Hand, foot and mouth disease (HFMD) is common in Cambodia with more serious outbreaks occurring from time to time. It mostly affects children under the age of 10 years but adult cases (particularly young adults) are not unusual. Normal hygiene precautions should be taken including careful and frequent hand washing. For more advice and information please see the WHO website.
Medical tourism is a burgeoning industry in many countries in Asia including Cambodia. You are strongly advised not to travel to Cambodia for elective or cosmetic surgery. Seeking such treatment abroad may not be covered by travel insurance and the follow-up care, including for any possible complications, will not meet international standards.
Where to get help
Depending on your enquiry, your best option may be to first contact your family, friends, airline, travel agent, tour operator, employer or travel insurer. Your travel insurer should have a 24 hour emergency number.
If the matter relates to criminal issues, in Phnom Penh contact the Tourist Police at Number 13, Street 158, near Wat Koh. In Siem Reap, the tourist police are located on Charles de Gaulle road, south of the Angkor Wat main entrance and ticket booths. In other towns, contact the nearest police station for advice on where to report a crime. The national emergency numbers are: Police – 117, Fire – 118 and Ambulance – 119.
To complain about tourism services or products, contact the service provider directly. If you are not satisfied with their response, you should report the issue to the tourist police.
The Consular Services Charter explains what the Australian Government can and cannot do to assist Australians overseas. For consular assistance, see contact details below:
Australian Embassy, Phnom Penh
No. 16B, National Assembly Street
Sangkat Tonle Bassac
Phnom Penh, Cambodia
Telephone +855 (0) 23 213 470
Facsimile +855 (0) 23 213 413
See the Embassy website for information about opening hours and temporary closures that may affect service provision.

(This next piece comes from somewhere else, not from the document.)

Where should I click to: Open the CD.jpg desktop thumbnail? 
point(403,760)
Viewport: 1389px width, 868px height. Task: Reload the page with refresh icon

If you are travelling to Cambodia, whatever the reason and however long you'll be there, we encourage you to register with the Department of Foreign Affairs and Trade. You can register online or in person at any Australian Embassy, High Commission or Consulate. The information you provide will help us to contact you in an emergency - whether it is a natural disaster, civil disturbance or a family issue.
In a consular emergency if you are unable to contact the Embassy you can contact the 24-hour Consular Emergency Centre on +61 2 6261 3305, or 1300 555 135 within Australia.
Reading and following the advice on Volunteering overseas will help to ensure that your overseas volunteering experience is safe, ethical and worthwhile. You should research particularly thoroughly any overseas organisation offering opportunities to volunteer with children, especially in orphanages.
Natural disasters, severe weather and climate
Severe storms and widespread seasonal flooding, including localised flash flooding, can occur without warning in Cambodia, particularly during the local wet season from July to November. These floods may disrupt travel to some provinces. The Mekong River Commission website contains information on flood levels for the Mekong River.
Further information on natural disasters, including flooding in Cambodia, is available from the Global Disaster Alert and Coordination System. If a natural disaster occurs, follow the advice of local authorities.
Australian travellers should be aware that there are severe penalties under Cambodian law for wildlife trafficking and illegal hunting.